This is the second game I made in Unity as part of my game design course, although my version looks quite different than what the course put together. This game evolved from a course about designing a fast-paced space shooter. I made the choice early on to make it about large ships instead, and that informed a lot of the game design in how the ships would move and the style of projectiles they would fire. 


gameplay design

Slower motion to match the theme including Canon Cool down Timer

The first big design change I had to make when transitioning from a space shooter to a navel shooter was to create a much slower pace. The original design had a spaceship zipping back and forth across the screen, and a mechanic which allowed you to hold down the fire button to let out a continuous barrage of missiles. I put that in the game, but then found that it did not work for my theme. 

I decided that I needed the ship to lumber across the screen rather than zip. At first I made it really slow, but I soon realized that having it move a little faster than it should felt better, so I found a happy medium. 

I then had to address the projectile speed. I had chosen to use cannonballs, and cannonballs on ships need to be loaded manually by the crew, which takes time. At first, I just slowed the fire rate way down. But as a player, it felt frustrating to press the fire button and have it sometimes go off and sometimes not. So instead of slowing down the fire rate, I decided to create a “reloading cool down” that would be telegraphed at the bottom. This small change turned a design restriction into a new challenging rhythm for the player to find.

Dodging arrows is tricky, but not TOO tricky.

Dodging arrows is tricky, but not TOO tricky.

The cool down helps make it feel like loading a cannon.

The cool down helps make it feel like loading a cannon.

 

Varying ship sizes, projectile sizes, & damage values

In order to make more varied gameplay, I needed to vary the enemy types. I decided on three differently sized ships.

------------------------

Task requirements:
Could you repeat the game design write-up from "I decided that" up to and including "a happy medium.", with "drift" in place of "lumber"?

Raw data:
------------------------

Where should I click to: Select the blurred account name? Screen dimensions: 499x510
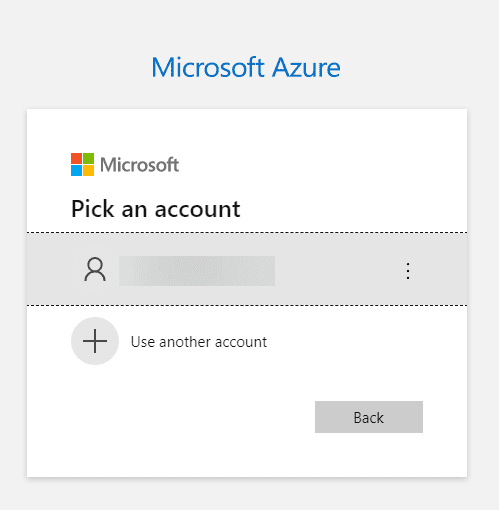point(197,271)
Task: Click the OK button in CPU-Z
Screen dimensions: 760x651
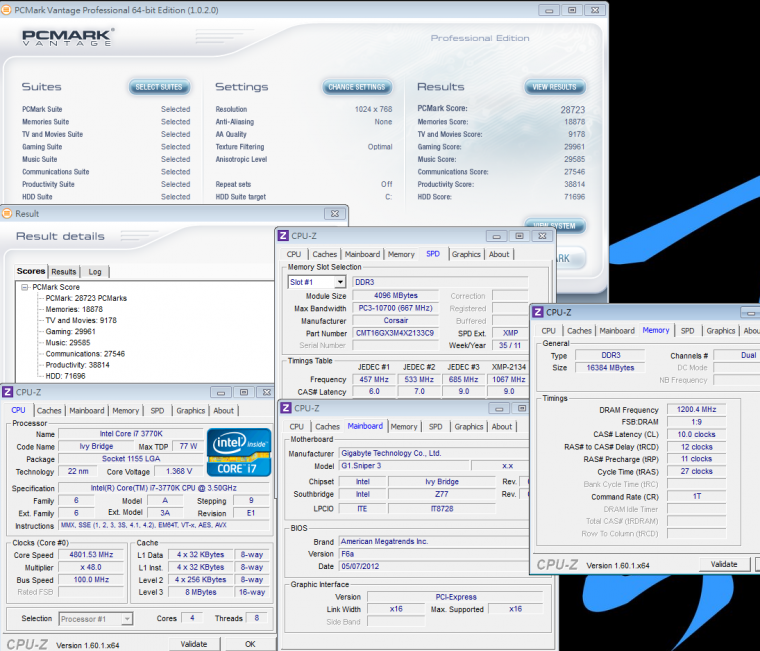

------------------------

Task output:
I decided that I needed the ship to drift across the screen rather than zip. At first I made it really slow, but I soon realized that having it move a little faster than it should felt better, so I found a happy medium.